Louer une partie de son habitation à sa société : comment fixer le loyer ?
24/06/2026 FiduPress
De nombreux dirigeants d’entreprise exercent leur activité depuis leur domicile : bureau, salle de réunion, local d’archives ou espace de travail dédié. Dans ce contexte, il peut être intéressant de louer une partie de son habitation privée à sa propre société.
Cette solution permet souvent d’améliorer la rémunération du dirigeant tout en limitant la pression fiscale et sociale.
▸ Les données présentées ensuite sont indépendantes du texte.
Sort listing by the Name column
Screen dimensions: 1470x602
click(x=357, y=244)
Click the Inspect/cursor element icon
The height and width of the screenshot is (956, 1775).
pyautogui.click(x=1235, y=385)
Mais attention : le montant du loyer ne peut pas être fixé librement.
Pourquoi louer une partie de son habitation à sa société ?
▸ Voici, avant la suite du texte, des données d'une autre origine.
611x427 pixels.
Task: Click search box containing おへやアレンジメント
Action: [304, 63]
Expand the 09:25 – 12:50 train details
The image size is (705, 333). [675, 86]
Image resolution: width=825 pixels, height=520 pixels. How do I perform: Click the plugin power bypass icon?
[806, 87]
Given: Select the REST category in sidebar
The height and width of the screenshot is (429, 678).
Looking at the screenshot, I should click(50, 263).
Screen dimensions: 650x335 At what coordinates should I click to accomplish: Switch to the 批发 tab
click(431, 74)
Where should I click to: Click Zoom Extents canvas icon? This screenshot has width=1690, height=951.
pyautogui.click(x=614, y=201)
Lorsqu’une société verse un loyer à son dirigeant pour l’utilisation professionnelle d’une partie de son immeuble, ce revenu est généralement imposé comme un revenu immobilier.
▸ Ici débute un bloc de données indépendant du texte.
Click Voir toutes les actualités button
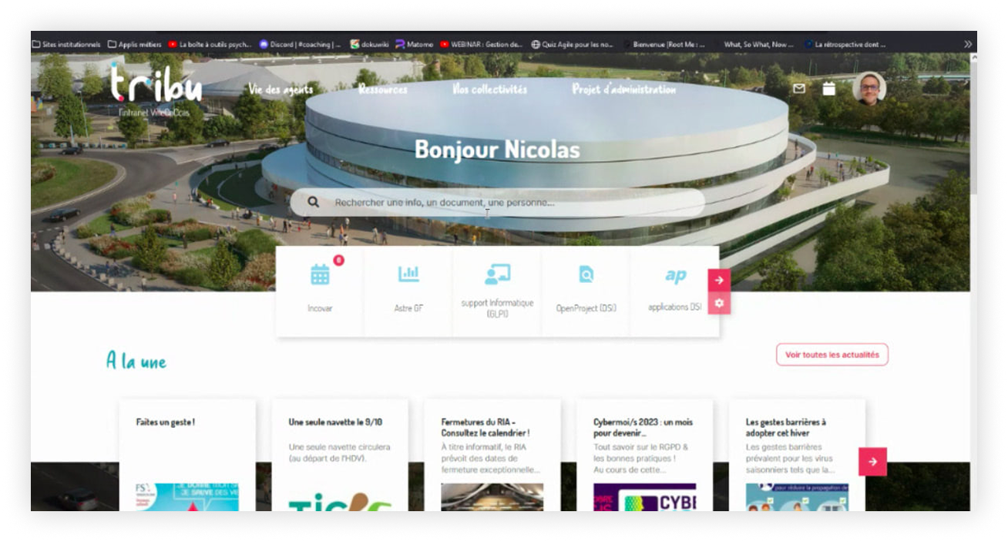 [x=832, y=355]
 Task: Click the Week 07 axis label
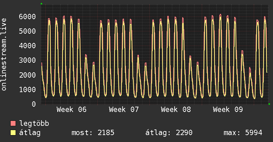124,110
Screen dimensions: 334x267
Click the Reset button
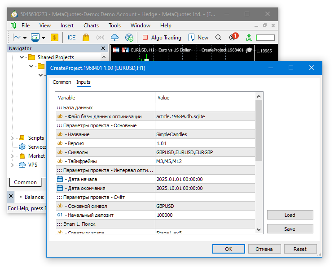click(x=300, y=249)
Cette situation présente plusieurs avantages :
- absence de cotisations sociales sur le loyer perçu ;
- possibilité de bénéficier d’un forfait de frais de 40 % (dans certaines limites) ;
- déduction du loyer comme charge professionnelle dans la société ;
- meilleure diversification entre revenus professionnels et revenus immobiliers.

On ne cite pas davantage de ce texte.